YOUR ASSIGNMENT:
Copy every entry below exactly, and keep out the pictures.

RECORDS SHOWN:
..............................

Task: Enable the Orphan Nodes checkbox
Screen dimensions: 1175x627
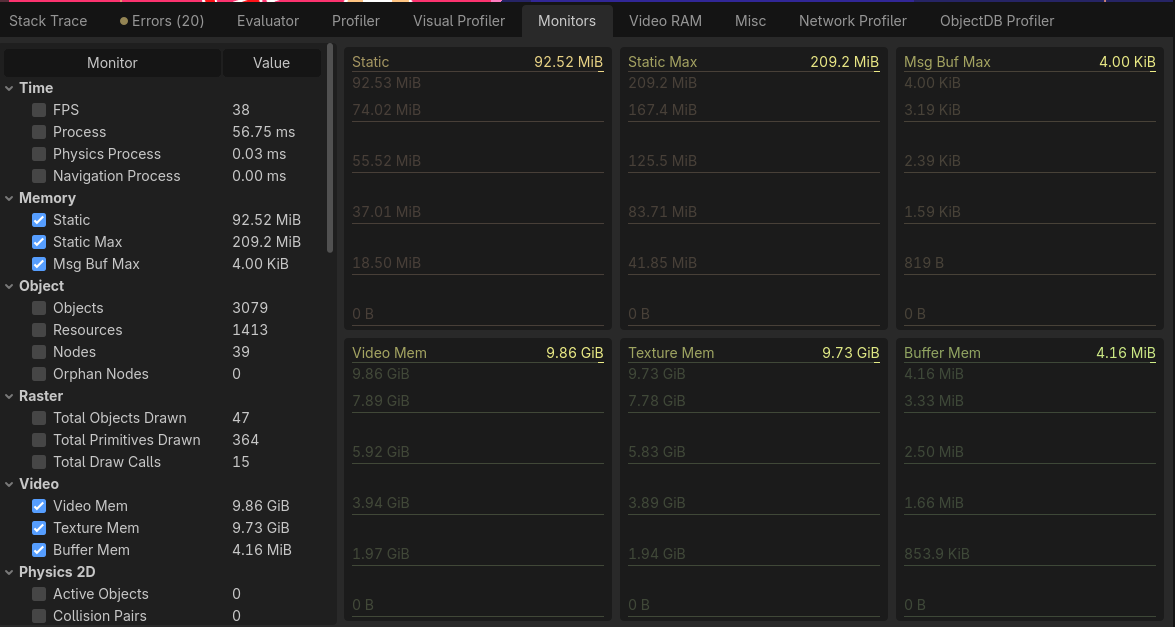Action: click(x=39, y=374)
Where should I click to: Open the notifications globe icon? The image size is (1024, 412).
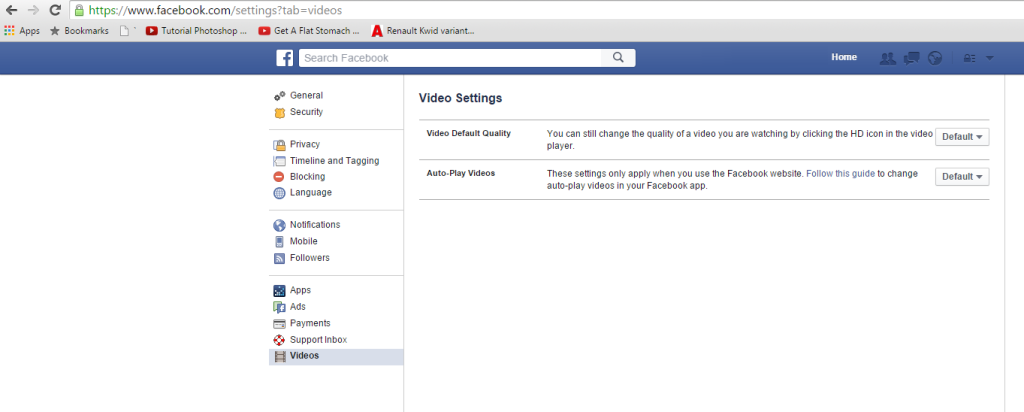[x=935, y=58]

..............................

COMPLETED TASK:
Task: Enable the Orphan Nodes checkbox
Screen dimensions: 1175x627
Action: click(x=39, y=374)
Where should I click to: Open the notifications globe icon? The image size is (1024, 412).
[x=935, y=58]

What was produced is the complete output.